What goes around, comes around
I could not but smile as I read my colleague Arthur Nelson’s post yesterday [The Problem With Oldies, 8th December] because it illustrated one, perhaps extreme, angle on the world of those of us ‘beyond a certain age’.
However, it is not the only one.
If you hold to the view – as I do – that human beings continue to learn throughout their lives (I hesitate to use that hackneyed word ‘journey’ as in ‘continue their journey’ which these days seems to be trotted out upon every occasion and circumstance) then one can be confronted with another, different, and perhaps sometimes difficult, perspective.
I have an ancient parent who in his declining years has reached the stage where he needs the assistance of a succession of live-in carers.
Last week I rang the current incumbent to discuss my ongoing plans for future visits.
In the course of our conversation – turning to how things had been going recently – he mentioned that the previous day he had encountered a situation in which my father had been somewhat … [he then paused for a moment to seek the right word] … so, trying to be helpful, I suggested “had been a bit difficult and/or aggressive?”

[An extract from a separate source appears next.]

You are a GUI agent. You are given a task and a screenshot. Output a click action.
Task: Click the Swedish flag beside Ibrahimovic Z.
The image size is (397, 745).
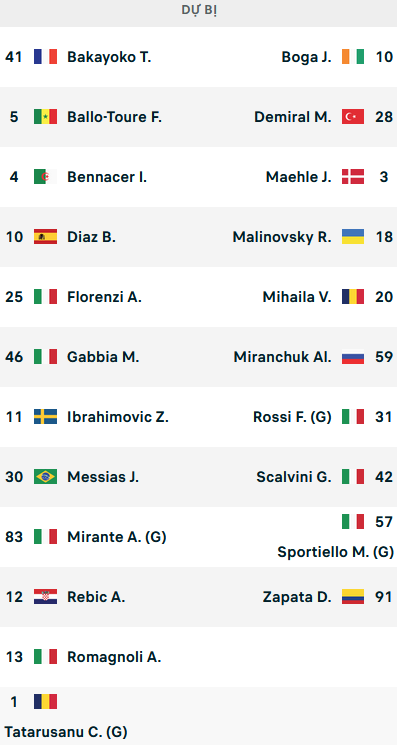45,416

“No, …” he responded, “… a bit confused.”
He expanded. At some point after breakfast he had left my father with a newspaper in front of the television for a short period in order to nip upstairs to tidy the bedroom.
When he returned he found that my father had since moved to the drawing room and taken up a position sitting in a favourite armchair, where (the carer spotted) he was apparently smoking an imaginary cigar.
In other words, he was placing his right hand, with his thumb and finger curled as if around a sizeable Havana cigar, to his lips – taking a huge drag upon it – and then moving his hand to the side, tapping the ‘cigar’ as if to loosen the resulting ash from it into an ashtray on the table beside him.
[My father hasn’t smoked for at least sixty years].
Upon noticing that the carer had entered the room, my father asked him “Have you seen my wife?” in a tone which implied that she had been with him a few minutes ago but had since disappeared off somewhere and would return soon.
[In another month it will be twelve years since my mother died].
My father had then continued smoking his cigar.
In mentioning the above I do not seek to mock or make fun of my father, nor indeed to reveal to the world intimate Byford family secrets that in all conscience would be best kept to themselves.
It’s just that – as time and life go on and assuming that elderly relatives live to a ripe old age – dealing with such things becomes part of everyday life for the families involved.
I’m treading lightly here (hopefully) but what I’m trying to register is that serious illness, and indeed death – and the consequences thereof – visit all families at some point or another. Dealing with these things becomes at first a novel and sometimes puzzling or distressing experience. But then everyone involved gradually becomes used to it.
Plus, everyone reacts differently to the experience. And sometimes differently at different times – I know I do.
Let you give me a couple of examples.
These days my father doesn’t contribute to conversations as much as he used to. Mostly he just sits in a chair, turning the pages of a newspaper and pretending to read them – quite whether he takes in anything upon them is a moot point. Meanwhile, as a visitor sitting with him, one either makes such conversation as one can, or either also reads a newspaper or watches television in silence – the main benefit of the exercise being that of simply spending time together.
Then later, as the time comes to depart to return home, my father – who up to that point may have said little or nothing all day – suddenly becomes animated on the theme of “When will I next see you?” and then a ping-pong session begins as we tell him we will be back (say) next Tuesday.
As more bagging up or collection of items continues, he asks again “When will I next see you?” and the exchange repeats itself until finally one forces an exit and departs.
It’s a sad scene that gets played out upon every visit.
At other times my father has a fixation about putting things away.
For example, no sooner may we have finished a leisurely lunch on the terrace together than he may begin agitating about placing the garden table back under the eaves of the house. This at about 2.00pm, just as we have moved back to our easy chairs after leaving the table. One is therefore faced with the alternatives of asking why we need to do it now; refusing to do it because later we’ve planned to use the table for tea; or … just immediately doing as he says, simply in order to keep the peace.
Some of the family get routinely distressed at the state my father has reached when – only a few short years ago – he was still an energetic, dynamic, chatty and eternally positive leader of men.
Others, like me, just try with varying success to relax and ‘roll with the punches’, opting (if we can) for ‘live and let live’, despite the inevitability that occasionally my parent can be somewhere along the ‘irritating’ spectrum [“Could you drop me off?” … “Where do you want to be dropped off?” … “Where I live …” … “You live here …” and so on].
We have to keep reminding ourselves – as each of the carers keeps counselling – that my father is not the man he was. He’s now somebody completely different.
There is no point in wishing things are not how they are, but back how they were. It’s not how life works.
And it’s going to come to us all one day.